START DATA SUPPLIED

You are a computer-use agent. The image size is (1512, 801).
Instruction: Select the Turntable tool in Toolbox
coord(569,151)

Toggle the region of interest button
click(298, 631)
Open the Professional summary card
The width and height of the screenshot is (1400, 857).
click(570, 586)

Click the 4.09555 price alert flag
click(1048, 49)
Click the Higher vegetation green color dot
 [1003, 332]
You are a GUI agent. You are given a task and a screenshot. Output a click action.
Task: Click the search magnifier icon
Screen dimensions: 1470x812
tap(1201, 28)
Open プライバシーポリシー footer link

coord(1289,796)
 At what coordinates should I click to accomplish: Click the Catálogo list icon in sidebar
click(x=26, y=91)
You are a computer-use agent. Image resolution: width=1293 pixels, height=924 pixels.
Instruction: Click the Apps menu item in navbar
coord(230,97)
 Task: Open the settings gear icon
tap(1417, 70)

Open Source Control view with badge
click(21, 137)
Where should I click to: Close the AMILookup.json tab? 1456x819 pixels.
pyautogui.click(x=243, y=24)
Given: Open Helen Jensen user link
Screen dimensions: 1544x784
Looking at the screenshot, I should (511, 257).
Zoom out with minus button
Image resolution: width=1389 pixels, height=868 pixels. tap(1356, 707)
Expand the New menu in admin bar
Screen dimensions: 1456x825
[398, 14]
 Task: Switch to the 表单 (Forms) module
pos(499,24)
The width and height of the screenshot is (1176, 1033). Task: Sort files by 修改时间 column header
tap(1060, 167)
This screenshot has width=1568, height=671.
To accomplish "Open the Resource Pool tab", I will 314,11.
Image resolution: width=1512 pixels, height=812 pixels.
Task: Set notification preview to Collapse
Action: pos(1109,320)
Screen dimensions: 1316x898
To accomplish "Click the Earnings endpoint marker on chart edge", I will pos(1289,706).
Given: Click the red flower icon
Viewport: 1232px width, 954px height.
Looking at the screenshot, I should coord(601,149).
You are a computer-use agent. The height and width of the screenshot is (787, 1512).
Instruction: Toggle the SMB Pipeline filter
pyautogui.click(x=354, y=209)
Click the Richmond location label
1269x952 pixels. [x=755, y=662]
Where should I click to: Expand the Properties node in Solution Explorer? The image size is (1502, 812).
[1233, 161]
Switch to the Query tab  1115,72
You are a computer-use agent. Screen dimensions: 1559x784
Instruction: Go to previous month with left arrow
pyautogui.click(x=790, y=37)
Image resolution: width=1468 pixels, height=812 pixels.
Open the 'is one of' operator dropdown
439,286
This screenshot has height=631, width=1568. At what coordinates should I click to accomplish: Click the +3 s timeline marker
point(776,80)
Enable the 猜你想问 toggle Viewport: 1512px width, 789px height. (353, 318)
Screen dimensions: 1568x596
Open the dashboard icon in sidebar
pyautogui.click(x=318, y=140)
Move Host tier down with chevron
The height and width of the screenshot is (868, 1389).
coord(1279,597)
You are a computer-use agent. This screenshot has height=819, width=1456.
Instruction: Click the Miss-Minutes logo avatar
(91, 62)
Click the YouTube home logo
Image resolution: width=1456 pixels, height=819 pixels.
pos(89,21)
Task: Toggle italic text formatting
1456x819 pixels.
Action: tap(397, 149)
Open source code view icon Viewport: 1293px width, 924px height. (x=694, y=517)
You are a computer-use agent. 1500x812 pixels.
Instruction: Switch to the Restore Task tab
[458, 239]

END DATA SUPPLIED

» ABOUT THIS TASK: Nothing should be omitted or altered. Retype the records exactly.

» RESULT OF THE EXERCISE:
You are a computer-use agent. The image size is (1512, 801).
Instruction: Select the Turntable tool in Toolbox
coord(569,151)

Toggle the region of interest button
click(298, 631)
Open the Professional summary card
The width and height of the screenshot is (1400, 857).
click(570, 586)

Click the 4.09555 price alert flag
click(1048, 49)
Click the Higher vegetation green color dot
 [1003, 332]
You are a GUI agent. You are given a task and a screenshot. Output a click action.
Task: Click the search magnifier icon
Screen dimensions: 1470x812
tap(1201, 28)
Open プライバシーポリシー footer link

coord(1289,796)
 At what coordinates should I click to accomplish: Click the Catálogo list icon in sidebar
click(x=26, y=91)
You are a computer-use agent. Image resolution: width=1293 pixels, height=924 pixels.
Instruction: Click the Apps menu item in navbar
coord(230,97)
 Task: Open the settings gear icon
tap(1417, 70)

Open Source Control view with badge
click(21, 137)
Where should I click to: Close the AMILookup.json tab? 1456x819 pixels.
pyautogui.click(x=243, y=24)
Given: Open Helen Jensen user link
Screen dimensions: 1544x784
Looking at the screenshot, I should (511, 257).
Zoom out with minus button
Image resolution: width=1389 pixels, height=868 pixels. tap(1356, 707)
Expand the New menu in admin bar
Screen dimensions: 1456x825
[398, 14]
 Task: Switch to the 表单 (Forms) module
pos(499,24)
The width and height of the screenshot is (1176, 1033). Task: Sort files by 修改时间 column header
tap(1060, 167)
This screenshot has width=1568, height=671.
To accomplish "Open the Resource Pool tab", I will 314,11.
Image resolution: width=1512 pixels, height=812 pixels.
Task: Set notification preview to Collapse
Action: pos(1109,320)
Screen dimensions: 1316x898
To accomplish "Click the Earnings endpoint marker on chart edge", I will pos(1289,706).
Given: Click the red flower icon
Viewport: 1232px width, 954px height.
Looking at the screenshot, I should coord(601,149).
You are a computer-use agent. The height and width of the screenshot is (787, 1512).
Instruction: Toggle the SMB Pipeline filter
pyautogui.click(x=354, y=209)
Click the Richmond location label
1269x952 pixels. [x=755, y=662]
Where should I click to: Expand the Properties node in Solution Explorer? The image size is (1502, 812).
[1233, 161]
Switch to the Query tab  1115,72
You are a computer-use agent. Screen dimensions: 1559x784
Instruction: Go to previous month with left arrow
pyautogui.click(x=790, y=37)
Image resolution: width=1468 pixels, height=812 pixels.
Open the 'is one of' operator dropdown
439,286
This screenshot has height=631, width=1568. At what coordinates should I click to accomplish: Click the +3 s timeline marker
point(776,80)
Enable the 猜你想问 toggle Viewport: 1512px width, 789px height. (353, 318)
Screen dimensions: 1568x596
Open the dashboard icon in sidebar
pyautogui.click(x=318, y=140)
Move Host tier down with chevron
The height and width of the screenshot is (868, 1389).
coord(1279,597)
You are a computer-use agent. This screenshot has height=819, width=1456.
Instruction: Click the Miss-Minutes logo avatar
(91, 62)
Click the YouTube home logo
Image resolution: width=1456 pixels, height=819 pixels.
pos(89,21)
Task: Toggle italic text formatting
1456x819 pixels.
Action: tap(397, 149)
Open source code view icon Viewport: 1293px width, 924px height. (x=694, y=517)
You are a computer-use agent. 1500x812 pixels.
Instruction: Switch to the Restore Task tab
[458, 239]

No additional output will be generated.